After achieving 10% weight loss or after 3 months if 10% weight loss was not achieved, the researchers observed “highly significant and nearly identical” weight loss in both groups (LAGB, –9.7 kg vs. IMWM, –9.2 kg), according to Simonson. Improvements in HbA1c were also similar (LAGB, –1.0% vs. –1.7%; P=.06).

The researchers also noted that SF-36 physical health and self-reported mental health scores improved minimally from baseline, with no significant differences between the LAGB and IMWM groups.

At 12 months, weight loss was significantly greater after LAGB (–13.5 kg vs. –8.5 kg; P<.05), but there was no difference in lowering of HbA1c (–1.2% vs. –1.0%), according to the study results.

SF-36 physical health and mental health scores changed minimally compared with the earlier assessment, with no differences between groups.
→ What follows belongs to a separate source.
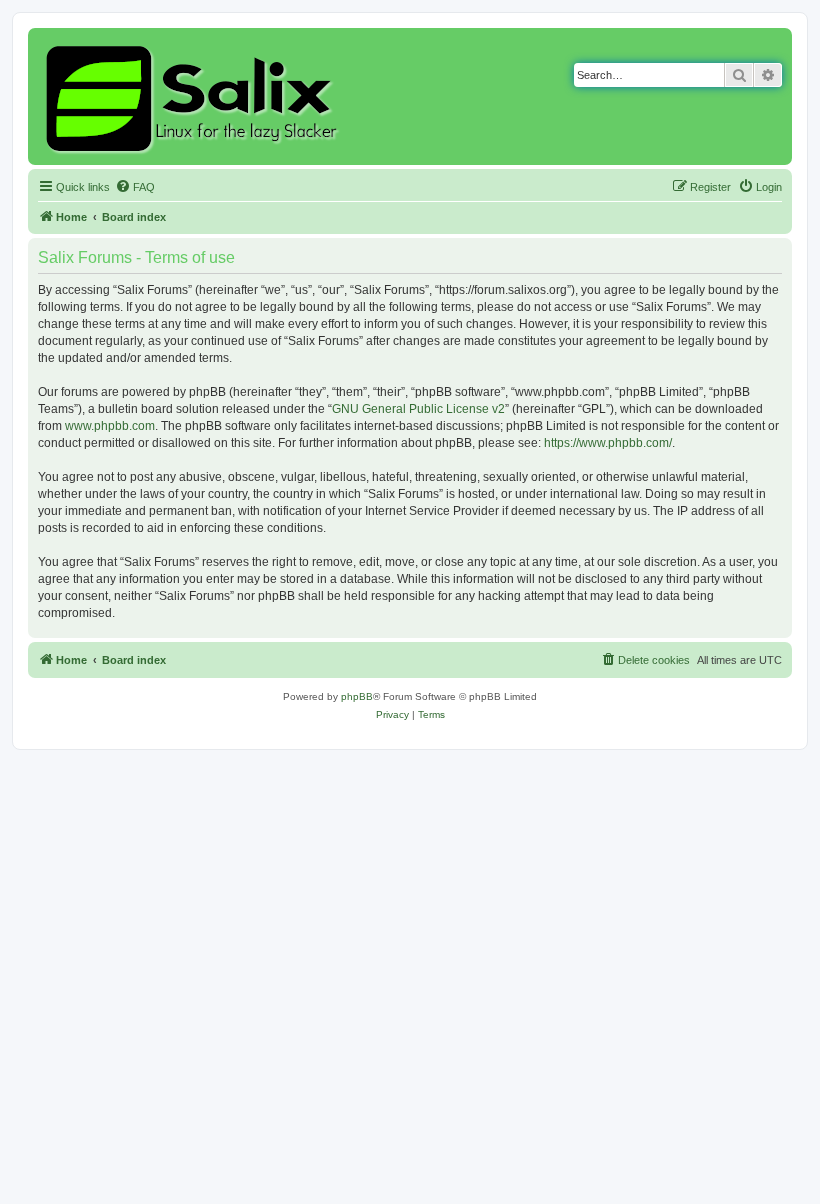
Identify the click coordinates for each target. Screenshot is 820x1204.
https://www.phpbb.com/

Significant improvements in IWQOL (–14 vs. –11) and PAID (–13 vs. –13) from baseline were found in both LAGB and IMWM, respectively (P<.01 vs. baseline for both groups), but the effects were similar.

Data also delineated a correlation between improvement in HbA1c and patient’s self-assessment of diabetes-specific emotional distress as assessed by PAID (P<.01) in both treatment groups.

In light of these results, the researchers concluded that, in obese patients with type 2 diabetes, both LAGB and IMWM result in significant weight loss and reductions in HbA1c, according to the data. Although weight loss was significantly greater after LAGB, improvement in HbA1c was similar in both treatment arms, they noted.

Further, both treatments are associated with moderate and comparable changes in self-reported physical and mental health status SF-36 scores, and both treatments are associated with significant reductions on the impact of weight on quality of life and problem areas in diabetes.

“Both treatments should be considered effective options for improving weight, glucose control, health status and quality of life in obese patients with type 2 diabetes,” Simonson said.


  1. Simonson DC et al. Abstract OR01-2. Presented at: The Endocrine Society’s 97th Annual Meeting & Expo (ENDO 2015); March 5-8, 2015; San Diego.